# Drilling into a vinyl casement window



## [email protected] (Nov 9, 2012)

Hi,, I have a Weathershield Pro Series Vinyl Casement Window,, I have replaced the operator, but, there is a metal piece, that has three screw holes, for three anchoring screws that hold this small metal to the bottom of the window sash frame, the arm from the operator snaps into a hole drilled for the operator,,,,,,

the screws that go into the vinyl window , vinyl only, not vinyl clad,, will not hold into the frame when you try to crank the operator to close,,, it will close within about two inches of closing,,,

but because the screws are loose, the metal mount on the sash frame does not hold against the sash snugly to allow the opener to close fully


How do I get the three screws to anchor solidly into the vinyl sash frame ? Bigger screw size, epoxy into the screw hole ?
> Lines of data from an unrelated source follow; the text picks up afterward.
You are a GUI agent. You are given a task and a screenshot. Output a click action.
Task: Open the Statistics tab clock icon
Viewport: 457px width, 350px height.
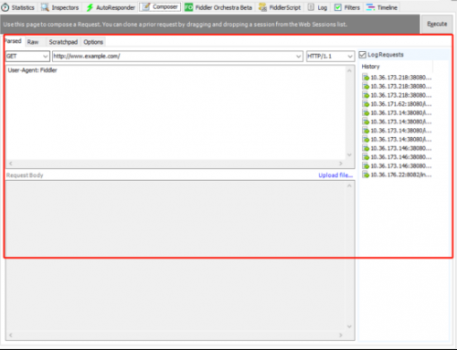click(5, 7)
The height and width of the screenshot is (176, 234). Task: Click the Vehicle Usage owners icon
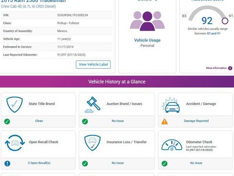(147, 21)
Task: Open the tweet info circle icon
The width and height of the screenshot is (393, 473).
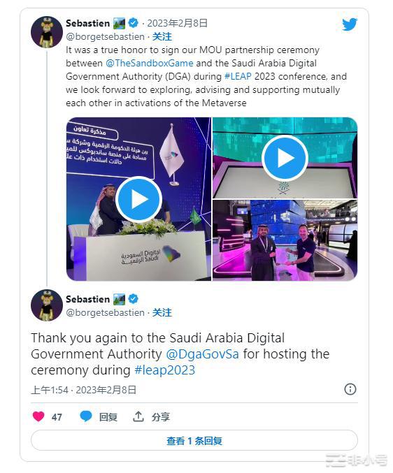Action: (350, 389)
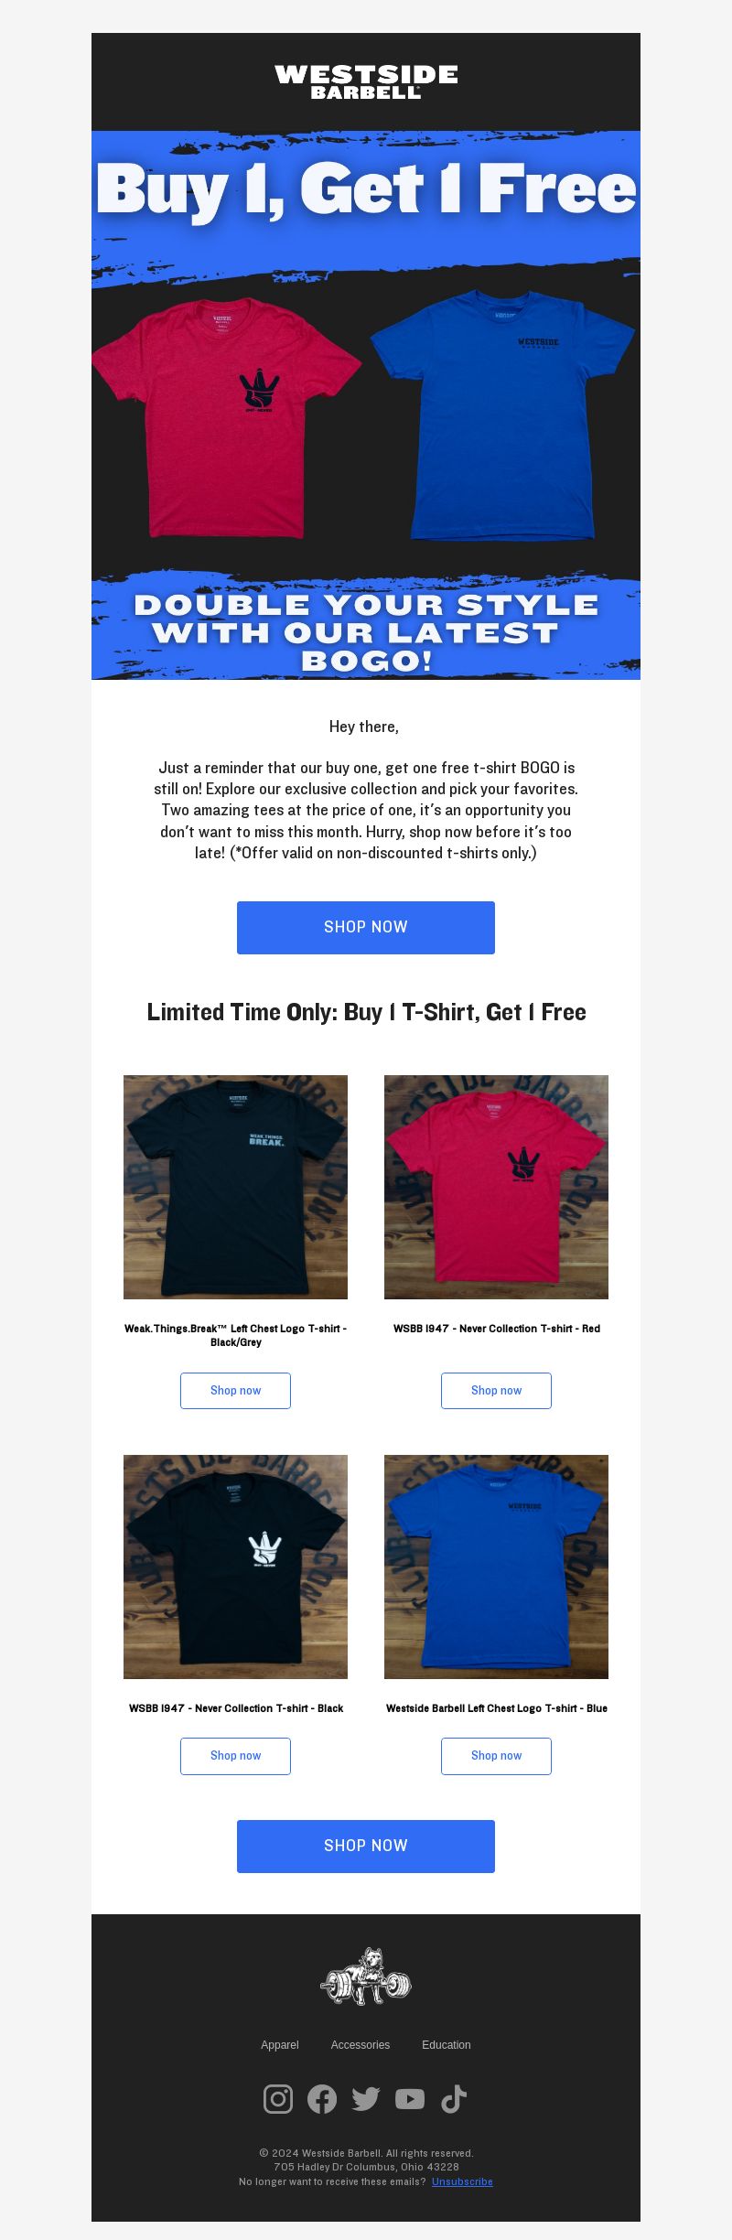Shop now for Never Collection Black shirt
The image size is (732, 2240).
coord(235,1755)
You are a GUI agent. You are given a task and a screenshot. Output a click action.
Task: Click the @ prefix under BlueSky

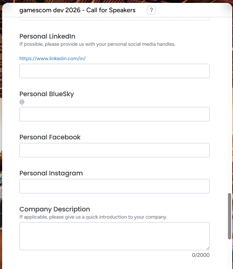(22, 102)
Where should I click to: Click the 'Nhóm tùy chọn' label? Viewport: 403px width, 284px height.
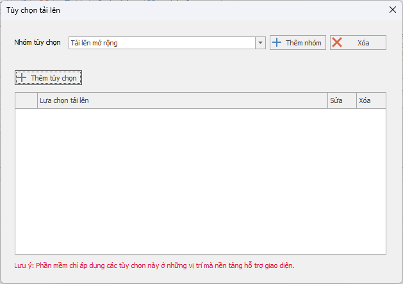tap(38, 43)
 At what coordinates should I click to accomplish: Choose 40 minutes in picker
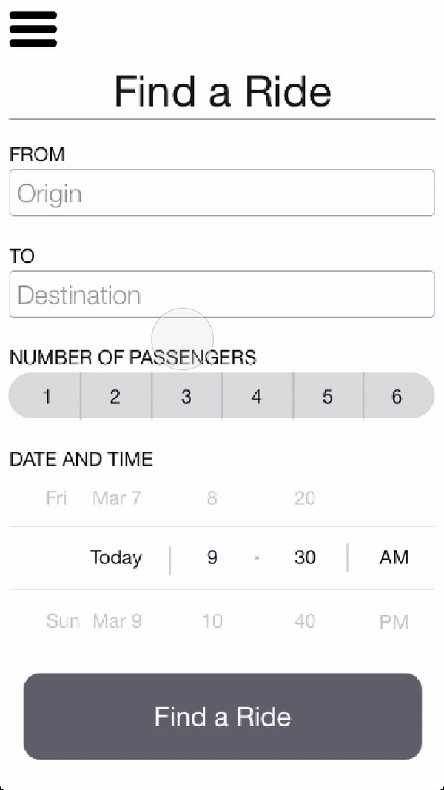305,620
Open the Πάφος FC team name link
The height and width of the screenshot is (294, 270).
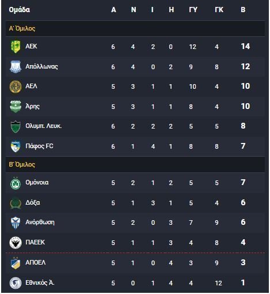(x=39, y=146)
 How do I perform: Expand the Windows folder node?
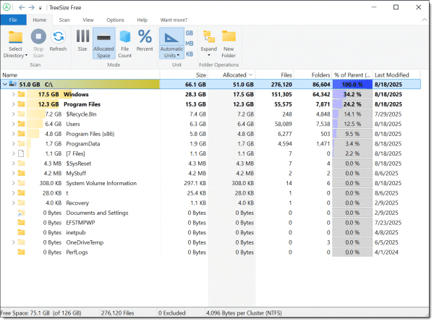tap(13, 94)
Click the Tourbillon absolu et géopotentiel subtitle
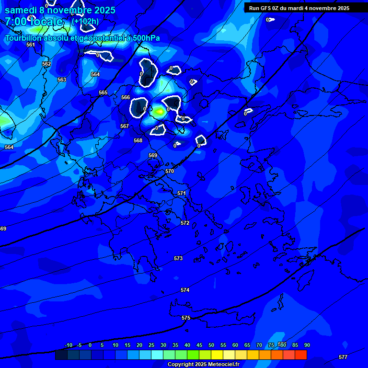This screenshot has width=368, height=368. click(x=82, y=38)
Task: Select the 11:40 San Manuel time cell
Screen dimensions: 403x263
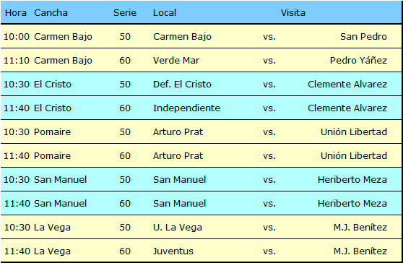Action: pos(17,204)
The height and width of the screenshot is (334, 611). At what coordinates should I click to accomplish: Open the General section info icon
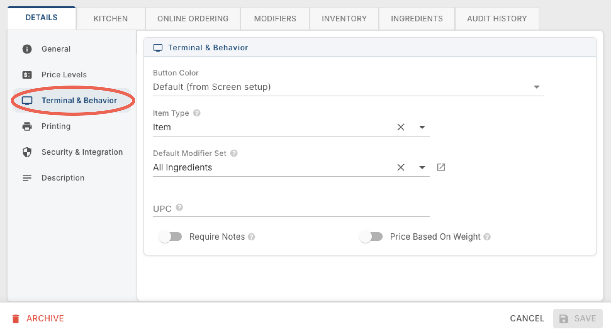pyautogui.click(x=27, y=49)
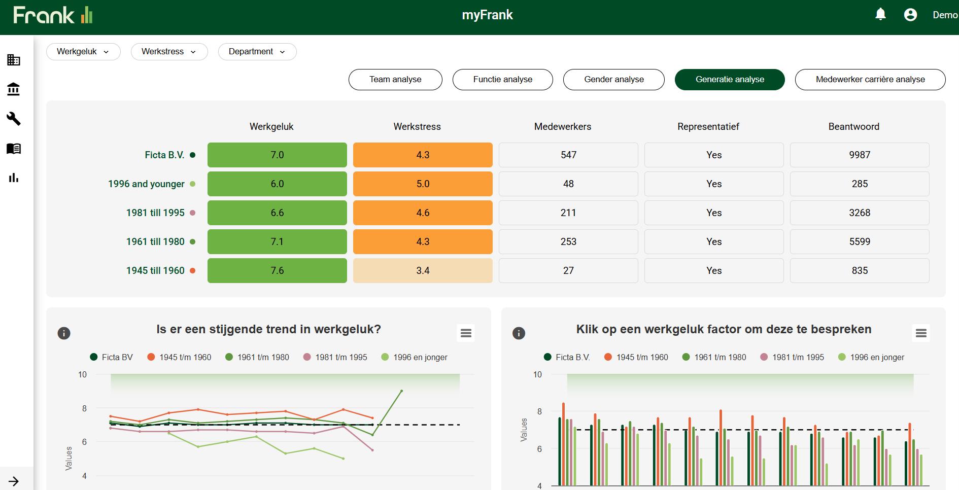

The original, existing screw holes will not hold the screws tightly, when closing the window, when it is about two inches from closing fully, the metal with the tree screws, will not hold tight against the sash frame, because the screws will not hold tight into the vinyl
Thank you


----------



## oh'mike (Sep 18, 2009)

I moved this to windows and doors for you---be patient---we have some good window experts here but they may take a little while to answer you----


----------



## Windows on Wash (Aug 30, 2011)

Particle board screws work very well. They have a larger tooth to them and tend not to destroy the thread path going in.


----------